Five areas where scammers are likely to expend extra energy:
Ransomware. It begins when you open a malicious attachment, click on a link in a scammer's email or instant message, or visit scammer websites that promise such things as enticing videos or free prizes. Ransomware locks your computer, usually displaying a screen message that appears to be from a law enforcement agency. Pay us, you're told, and you'll get back control of your computer.
Once considered a niche scam, ransomware attacks exploded in 2012, hitting some 70,000 computers per month. About 3 percent of victims pay the ransom fee — thanks, in part, to cyber-criminals increasingly using online payment methods to collect, says cyber-security firm Symantec, which recently published a detailed report on this ruse. "In 2013, attackers will use more professional ransom screens, up the emotional stakes to motivate their victims, and use methods that make it harder to recover once compromised," predicts Symantec's Kevin Haley.

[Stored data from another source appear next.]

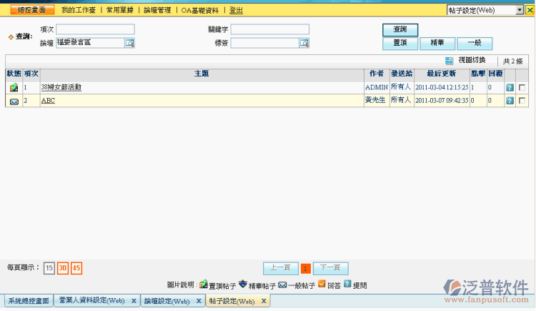Viewport: 536px width, 311px height.
Task: Switch to the 系統總控畫面 tab
Action: click(29, 302)
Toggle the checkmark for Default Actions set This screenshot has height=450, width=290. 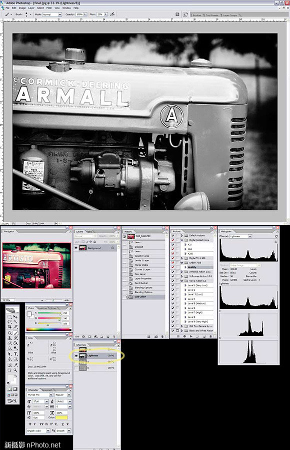173,235
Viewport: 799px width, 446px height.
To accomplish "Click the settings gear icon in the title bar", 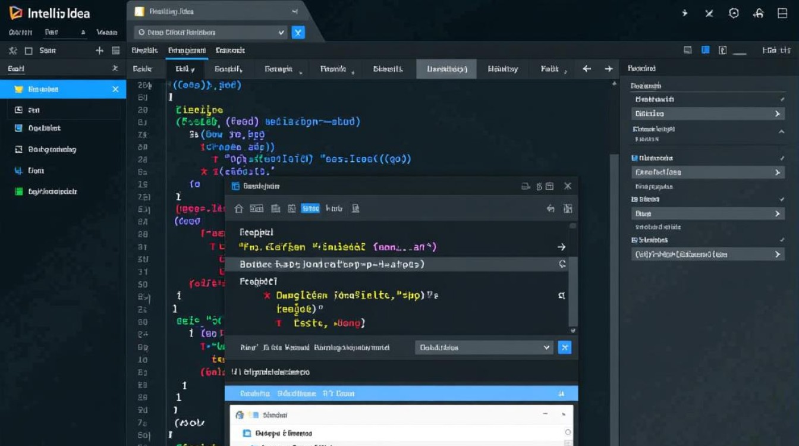I will (733, 12).
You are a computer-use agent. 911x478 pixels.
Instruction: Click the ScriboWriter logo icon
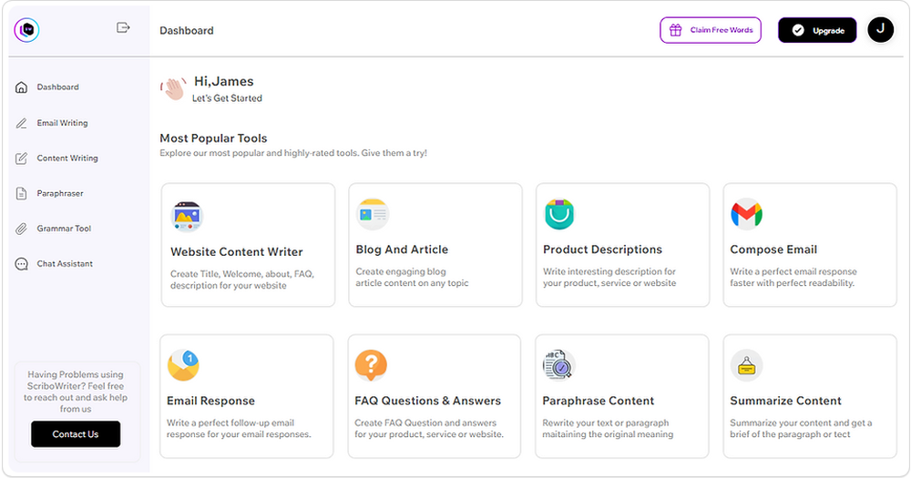pos(26,30)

Cloud-based botnets. For years, spammers have been distributing about 150 billion junk email messages per day with the covert help of the computers of everyday users — maybe even yours. To entice folks to watch videos on social networking websites, open email greeting cards and the like, spammers infect random computers with botnet malware that makes the machines secretly send out spam.
In 2013, predict Georgia Tech researchers, scammers will also turn their botnet schemes to what's known as "the cloud," the global network of Internet-connected computers that store huge amounts of data, shuttle it around and offer data services. If you share your family photos online, for instance, you're using the cloud. As more and more companies put customer data and computing power on the cloud, there's an ever-growing collection of prized targets. "One possible example is for attackers to use stolen credit card information to purchase cloud computing resources and create dangerous clusters of temporary virtual attack systems," say Georgia Tech researchers.